Amit Diwan, country head and managing director, Hines, talks about the current market condition, demand for its residential project, and more
Hines, an international realty firm, and Conscient Infrastructure, a Gurgaon-based real estate developer, recently launched a ₹2,000 crore premium residential project in Gurugram. In a chat with Mint, Amit Diwan, country head and managing director, Hines India, spoke about the current market condition, demand for the project, and more
We have been in India for 13 years. It was identified as a market where we could do long-term business. We are currently present in 24 countries; a lot of these are developing markets like Russia, China, Brazil, Mexico and Poland. So the unique emerging market risks are known to us. Whenever we enter a new market, we want to go slow, until and unless we see at least one full cycle. We entered India with two projects (both office developments), which is what we have done majorly in our portfolio globally. We delivered these two projects in 2013-14. Our two buildings are fully occupied and are attracting much higher rentals than the prevailing rates in the market.
So we are now in the second stage of our journey; we chose the residential sector to invest in 2014. With the second fund, we invested in three residential projects—one each in Gurugram, Mumbai and Bengaluru. This was our way to diversify the risk and also test each market where we want to grow.

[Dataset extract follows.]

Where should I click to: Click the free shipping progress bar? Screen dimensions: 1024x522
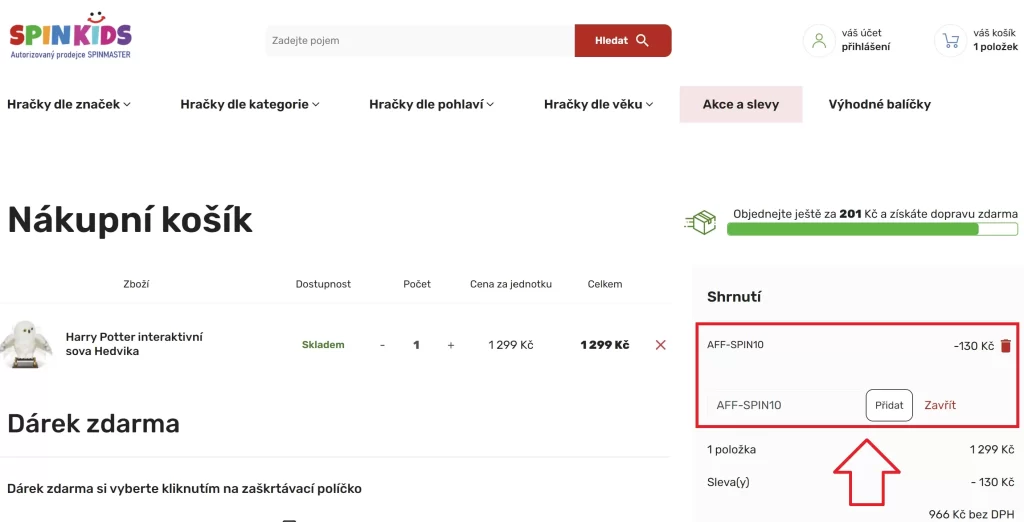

In the last few years, there have been a lot of regulatory changes in India. How do you see them?
If I compare my experience with Singapore, where I have lived for several years, I think we are on a par in terms of our intent to change. Singapore wants to continuously improve on its standards. I see that same intent in India, at least with this government. Real Estate (Regulation and Development) Act, 2016 or RERA, Benami Property Act, goods and services tax (GST) and demonetization—all were well-intended. But we are not up to Singapore’s standards on execution of these changes.

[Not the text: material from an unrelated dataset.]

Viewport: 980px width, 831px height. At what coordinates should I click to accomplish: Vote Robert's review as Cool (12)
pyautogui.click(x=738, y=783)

I think it will take several years before we transform from the old world to the new world, and there will be pain during this period. We are in the middle of that period.
We as a company are very happy with all the strategic and fundamental changes the government is trying to make. Today, acquiring land or floor space index is far easier compared to five years ago. So with raw materials in place, with the general quality of consultants and contractors continuously improving, and transparency in dealing through GST improving too, we really like the change.

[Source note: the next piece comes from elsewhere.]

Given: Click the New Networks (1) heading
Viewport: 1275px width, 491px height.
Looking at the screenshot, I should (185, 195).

How do you see the current liquidity crisis? With banks and NBFCs being cautious in funding real estate, do you see private equity firms (PE) coming back?
In private equity, I lay the emphasis on the word “equity". For the last several years, PE has largely gone into not taking development risk. You have Blackstone, Brookfield and others, who said I don’t want to take development risk, give me a completed asset, I would like to own it. I am not lending to that building. We have not had PE in the development space. And the reason is that people don’t see commensurate premium for equity risk compared to debt risk. If I or my PE friends approach a developer and say that we expect a premium between what you are paying to your lenders, say 16% internal rate of return for land risk, we need to be compensated with 22-25% returns for all the risk we are taking, the developer will laugh and say we don’t have such margins for our own projects now, how are we going to pay you, which is a fact. Therefore, the PE space evaporated from the market.
They will only come back if there is a risk premium and for that, inherent projects have to generate value, and the only way it will happen is if the land prices go down significantly.
So where will funding come from? I think NBFCs will get recapitalized and banks will get more prudent with their lending. PE is also entering with NBFC ownership. They are looking at recapitalizing operating companies of NBFCs as there is no fault in their module.
Demand in the residential segment has been subdued. Do you think you will be able to attract enough buyers for your premium housing project?
Irrespective of market conditions, if you have the right intent and customer-first approach, you will be able to attract customers. I want to design a project that my customer wants. Therefore, we said that we don’t want a four- or five-bedroom apartment as a core. We have fewer four-bedroom units but our core unit consists of three-bedrooms. Now for saleability, you can design the cheapest possible three bedrooms and sell a lot of units but it may not be liveable. So a three-bedroom can be designed in 1,200 sq.ft, 2,000 sq.ft or 3,000 sq.ft. Some of our competitors have designed three bedrooms in 3,000 sq.ft. We think it is a little too much and it makes it a little unaffordable. In 1,200 sq.ft, it becomes congested and at least NCR customers don’t want that, so you need a more appropriate size. We have taken inspiration from different products and provided sizes that our customer surveys gave us. I can build a balcony and I can feel very happy that I have provided a green space in front of it, but whether customers actually want to pay for it or not is a question of affordability.
We also have to have the basics in place. We have a great motorable road, and we are not relying on infrastructure that will come in the future. We have designed it as per customers’ needs, and put in global standards. Our budget and schedule is also under control and we are confident that we will be able to deliver the project on time.